Metodologicamente, a primeira etapa do trabalho consiste na elaboração de uma


discussão bibliográfica sobre o afrofuturismo no Brasil a partir dos Estudos Culturais e
do Pensamento Pós-Colonial. Já a segunda etapa da pesquisa se concentra na análise das
três obras de arte, através de análise de conteúdo e análise fílmica (BARDIN, 1977;
PENAFRIA, 2009). Por fim, a terceira etapa consiste na realização de entrevistas de
profundidade semiestruturadas (ALVES & SILVA, 1992). Até aqui a primeira etapa foi
concluída e a segunda se encontra em vias de conclusão. A seguir, traremos um resumo
breve da discussão das obras e uma breve discussão teórica, sinalizando os principais
resultados. O filme Branco sai, preto fica (2015), de Adirley Queirós, diretor oriundo da
cidade de Ceilândia, é um documentário fabular, baseado em registros das experiências
socioculturais de Ceilândia. O filme recorre a elementos afrofuturistas para ressignificar
a narrativa oficial sobre uma ação policial resultante em massacre, ocorrida no bairro
Quarentão, em Ceilândia, 5 de março de 1986. A expressão “Branco sai, preto fica”
remete a um dos gritos de ordem enunciados “naquela noite”. Já o livro O Caçador
cibernético da rua 13 (2017), de Fábio Kabral, escritor do Rio de Janeiro, pode ser
definido como “ciência fantástica”, em que a mistura entre fantasia e ficção científica
favorece uma imaginação “afro-inspirada”. A releitura afrofuturista da mitologia iorubá
produz um universo simbólico inspirado pela tradição do Candomblé Ketu. Por fim,
temos o álbum Represença (2019), do grupo paulista Senzala-Hi-Tech, composto por
Minari Groove Box, Junião, Diogo Silva e MC Sombra. O álbum possui 9 faixas com
sonoridade híbrida, resultante do encontro entre rap, axé, samba, reggae e afrobeat, bem
como, uma ampla gama de técnicas de gravação. O teor poético das canções volta-se à
“vida cotidiana”, com o questionamento da relação entre sujeitos negros e o Estado e
relatos sobre a construção dos espaços socioculturais.

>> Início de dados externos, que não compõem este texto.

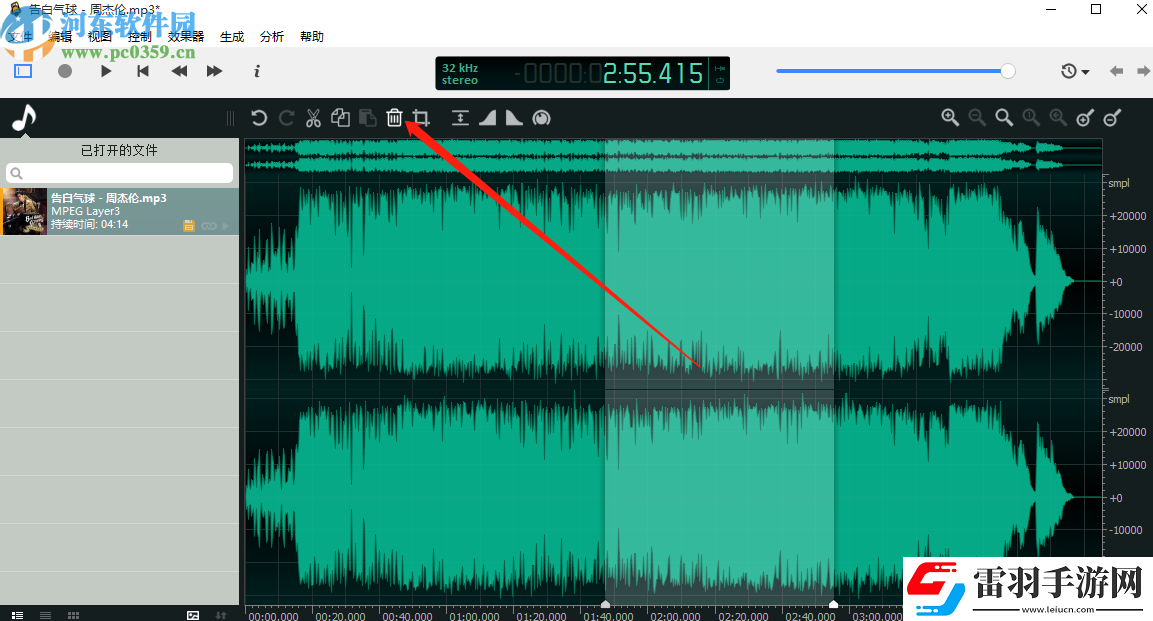The width and height of the screenshot is (1153, 621).
Task: Open the 效果器 menu
Action: 185,37
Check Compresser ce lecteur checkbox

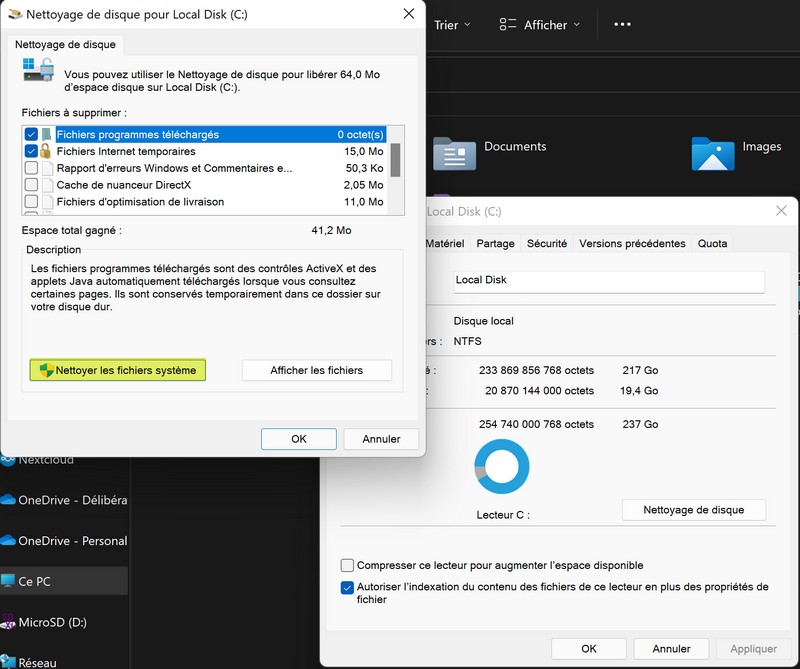point(347,565)
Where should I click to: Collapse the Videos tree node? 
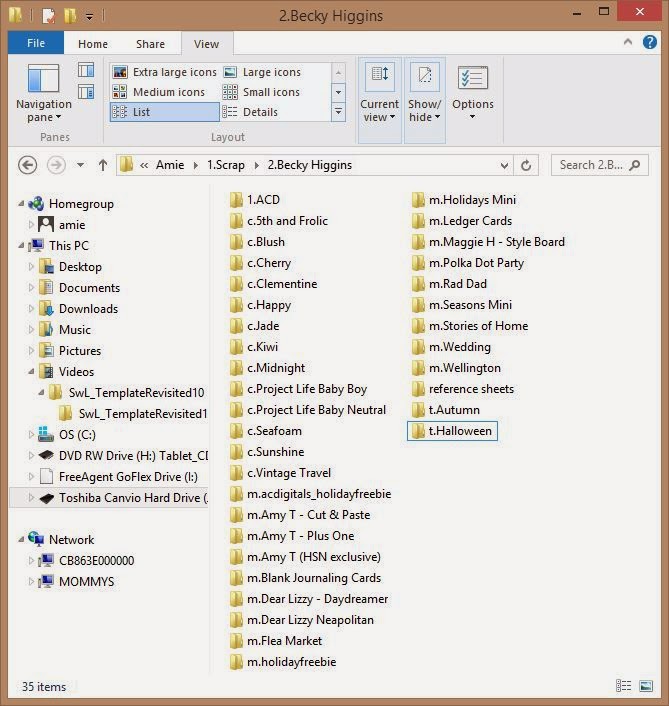pos(32,371)
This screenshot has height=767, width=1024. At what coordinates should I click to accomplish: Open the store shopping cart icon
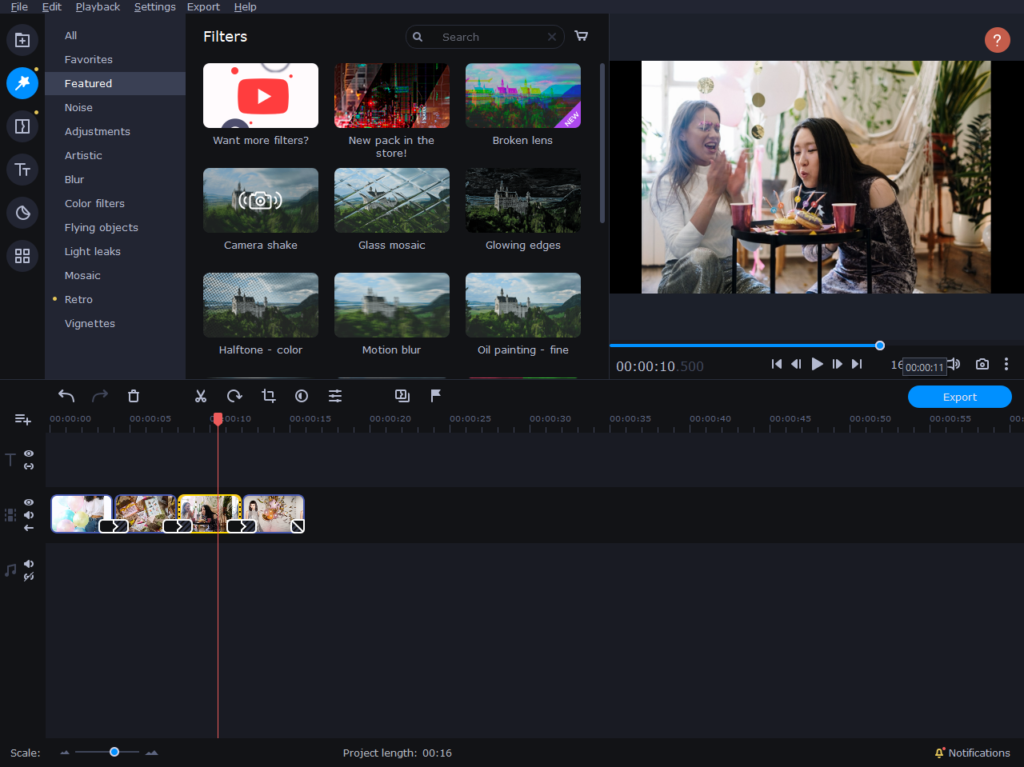pos(581,36)
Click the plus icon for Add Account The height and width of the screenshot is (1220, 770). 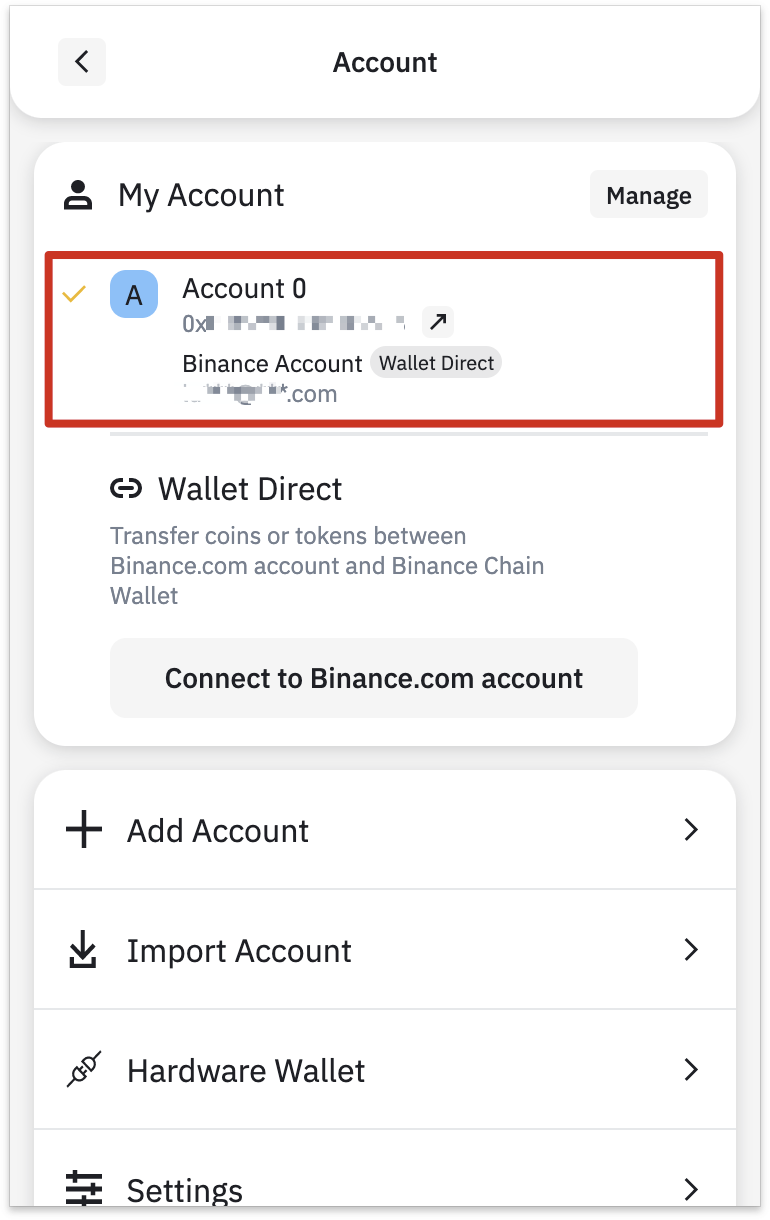point(84,830)
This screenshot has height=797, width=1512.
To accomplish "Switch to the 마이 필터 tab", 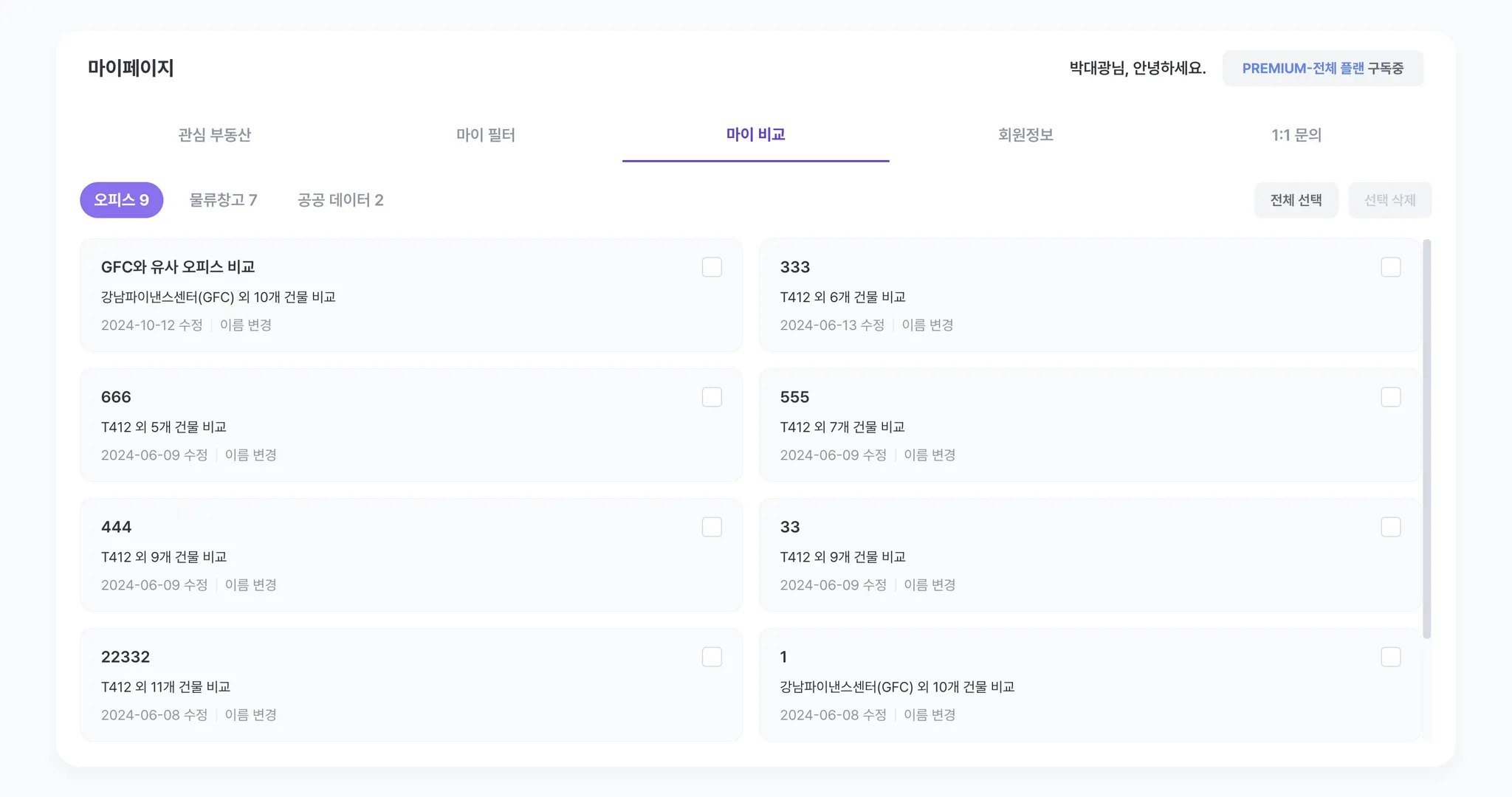I will pyautogui.click(x=486, y=135).
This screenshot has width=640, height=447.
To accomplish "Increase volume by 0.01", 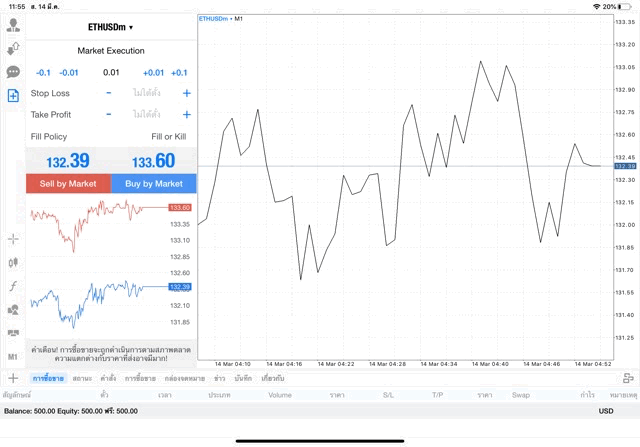I will pyautogui.click(x=153, y=72).
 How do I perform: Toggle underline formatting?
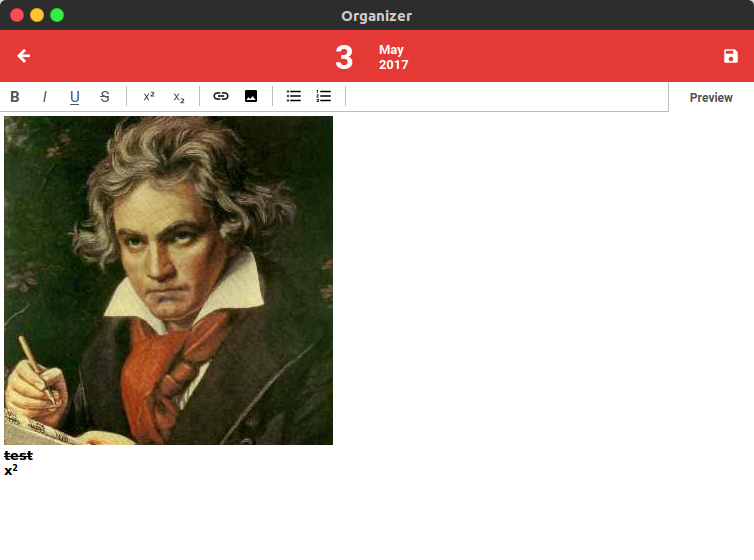coord(75,97)
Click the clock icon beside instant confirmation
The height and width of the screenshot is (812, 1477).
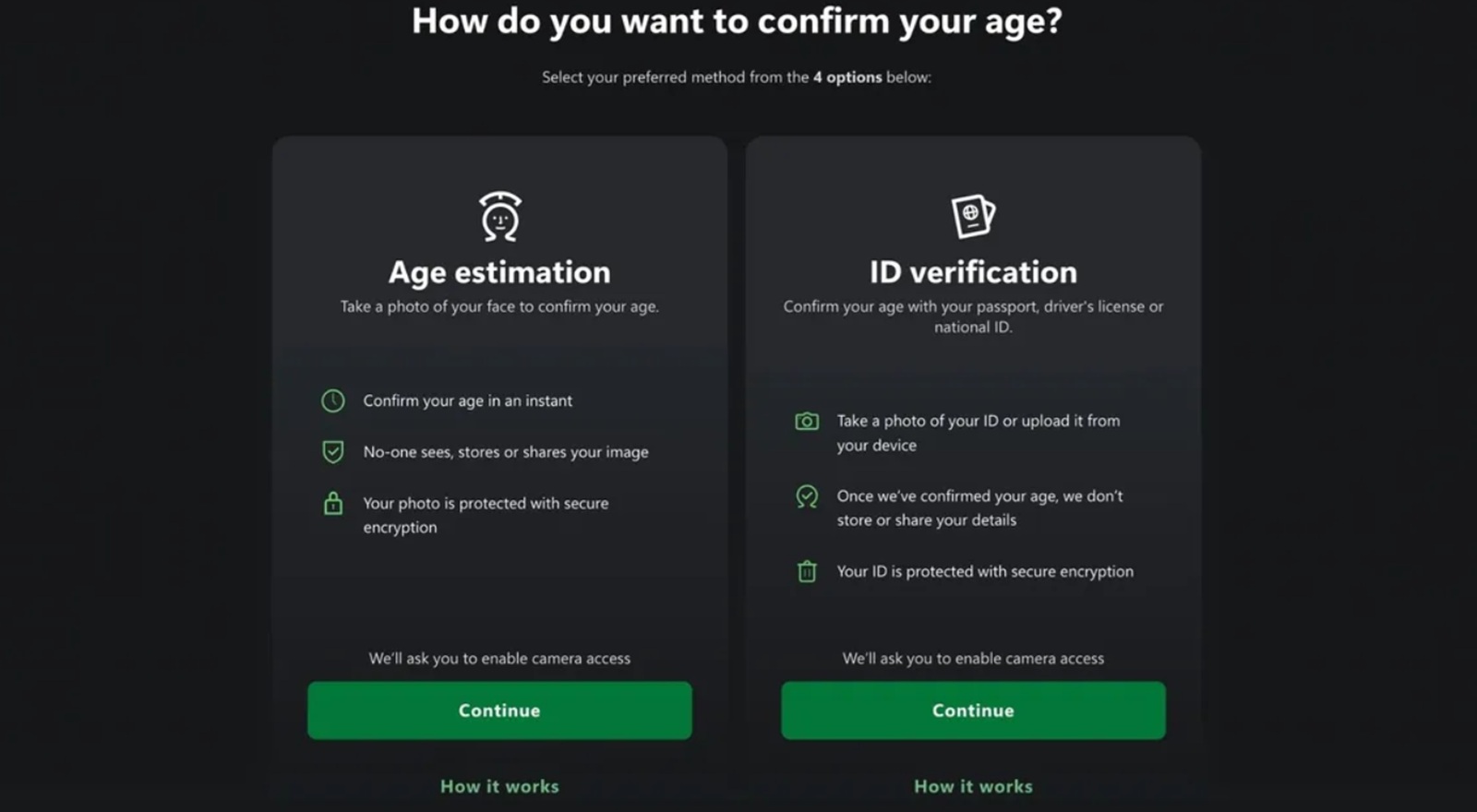[x=333, y=400]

A partir da análise das obras supracitadas podemos compreender o afrofuturismo


em perspectiva teórica. O afrofuturismo implica a crítica e a quebra da temporalidade
linear que caracteriza a modernidade, pois, sua própria narrativa se distancia do arranjo
cronológico moderno, exigindo o que o escritor Kodwo Eshun (2015) chama de “zigue-
zague temporal”, isto é, um olhar analítico marcado por idas e vindas no tempo, que se
complementam em uma narrativa histórica descontínua. As descontinuidades históricas
da temporalidade afrofuturista podem ser vistas como “intencionais”, isto é, os artistas
buscam estabelecer um processo de desfamiliarização e desnaturalização da
interpretação histórica convencional sobre a formação cultural da modernidade, que
desconsidera sistematicamente as experiências sociais das populações afrodiaspóricas.
Para compreender o afrofuturismo e situá-lo em relação ao projeto “moderno-colonial”,
Kodwo Eshun (2015) tensiona continuidades e rupturas entre contextos coloniais
passados e presentes, por exemplo, através do uso metafórico das narrativas de abdução
alienígena, articuladas por artistas afrofutristas para ressignificar suas experiências junto
a memórias, práticas e representações culturais afrodiaspóricas. Nesse caso, imagens da
migração forçada dos povos africanos em navios através do atlântico, são artísticamente
reinterpretadas como um processo de abdução, as caravelas tornam-se naves espaciais,
levndo à realidade estrangeira de uma “Alien Nação”.